──────── Texte fourni ────────

Les voies de transport privilégiées sont la route pour ces pays précités. La marchandise est souvent conditionnée dans des bidons de 20 litres ou des fûts de 60 litres (reconditionnés par la suite). Le choix est alors présenté au client entre l'huile de palmiste noire ou l'huile de palmiste blanche. Un commerce intéressant pour la douane, les services des eaux et forêts, les grossistes et détaillants.

Au Sénégal, le palmier à huile est plus présent en Casamance. La presse se fait de façon artisanale et l’activité à moindre échelle. Ce qui rend le prix deux fois plus cher que chez nos voisins. Il serait opportun de mettre en place des unités de concassage et de presse mécaniques, industrielles. Le savoir-faire en matière de transformation est déjà établi. Il faut nécessairement faire travailler toute la chaîne depuis l'agriculteur. De la semence à la plante ou à l'arbre, du fruit à la noix, tout contribue à la fabrication de savons. Le palmier à huile engrange des revenus sans équivoque :

·       L'huile de palme rouge et blanchie pour la pulpe ;

·       L'huile de palmiste pour les noix ;

·       Le Charbon de bois issue de coques de palmiste, une excellente source de combustible alternatif grâce à sa haute valeur calorifique ;

·       Le tourteau obtenu de la presse des noix de palme, pour l'alimentation des bétails.

Il devrait en être de même pour plusieurs fruits consommés dont les amandes ou noix sont inexploitées comme la mangue. La collecte d'amande et la production de beurre de mangue est quasi inexistante au Sénégal. Pourtant, dans le cadre de la mise en place d'unités de fabrication de jus ou de mangues séchées, les amandes sont considérées comme déchets et pourrissent en nombre considérable. Le beurre de mangue dispose de propriétés cosmétologiques insoupçonnées : hydratant, régénérant, réparateur, nourrissant, assouplissant, anti-âge, protecteur solaire et non comédogène.

──────── Données fournies ────────

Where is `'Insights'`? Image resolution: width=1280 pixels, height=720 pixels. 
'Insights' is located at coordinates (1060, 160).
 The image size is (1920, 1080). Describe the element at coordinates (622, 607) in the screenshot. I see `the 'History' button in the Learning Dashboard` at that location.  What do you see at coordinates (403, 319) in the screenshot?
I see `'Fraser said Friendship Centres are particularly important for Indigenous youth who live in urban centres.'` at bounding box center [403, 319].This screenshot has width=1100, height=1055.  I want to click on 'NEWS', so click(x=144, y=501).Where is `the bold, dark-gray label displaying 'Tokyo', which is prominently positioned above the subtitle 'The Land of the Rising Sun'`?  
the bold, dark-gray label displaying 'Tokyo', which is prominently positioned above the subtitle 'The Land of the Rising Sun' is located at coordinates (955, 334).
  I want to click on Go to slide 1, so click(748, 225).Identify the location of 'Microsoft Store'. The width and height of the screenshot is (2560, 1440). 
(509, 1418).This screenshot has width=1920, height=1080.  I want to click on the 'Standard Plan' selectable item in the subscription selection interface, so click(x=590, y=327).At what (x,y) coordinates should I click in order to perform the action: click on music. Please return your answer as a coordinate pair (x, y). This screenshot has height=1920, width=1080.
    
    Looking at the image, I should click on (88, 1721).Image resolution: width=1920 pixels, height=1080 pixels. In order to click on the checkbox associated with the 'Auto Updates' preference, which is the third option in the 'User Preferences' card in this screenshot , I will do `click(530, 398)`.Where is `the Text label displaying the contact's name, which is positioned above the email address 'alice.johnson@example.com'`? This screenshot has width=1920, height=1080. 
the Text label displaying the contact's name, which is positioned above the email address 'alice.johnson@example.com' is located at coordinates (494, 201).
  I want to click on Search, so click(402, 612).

────────

**Travail à faire**:
1 - Relevez, dans le texte sur le palmier à huile au Sénégal, toutes les propriétés cosmétologiques attribuées au beurre de mangue.
2 - Poursuivez le texte sur le palmier à huile et la mangue au Sénégal en reprenant juste après sa dernière phrase.

**Réponses rédigées**:
1 - hydratant, régénérant, réparateur, nourrissant, assouplissant, anti-âge, protecteur solaire, non comédogène

2 -
Le Sénégal dispose énormément d'opportunités sur le plan cosmétique et de l'hygiène en général. La matière première est disponible, leur identification serait un atout sur le plan national comme régional pour établir et renforcer le commerce équitable. Chaque région devrait, à partir de ses ressources, pouvoir fournir, dans le cadre d'échanges et de la création de richesses locales, des huiles en abondance comme le bissap, le souchet (ndir), le dattier du désert (soump), le coco, le bouye (fruit du Baobab), le neem, le touloucouna, la papaye, le sésame, la pastèque, l'orange, le citron, le karité.

Il ne s'agît pas seulement de manger des fruits et des légumes. Mais aussi de repenser le recyclage, la récupération par la création de laboratoires qui fourniront des rapports d'analyses, des certifications sur les intrants de qualité : feuilles (poudres), parfums (huiles essentielles), huiles, des tourteaux, etc. Diversifier les dérivés et créer des actifs à partir de nos produits naturels. Insister sur la création d’usines et d’unités d’emballage éco-responsable. Une myriade de possibilités qui permettront aux acteurs de la savonnerie et de la cosmétique en général d’être compétitifs sur le plan international et ainsi faire tomber le complexe des produits faits "ailleurs" pour améliorer la santé des populations.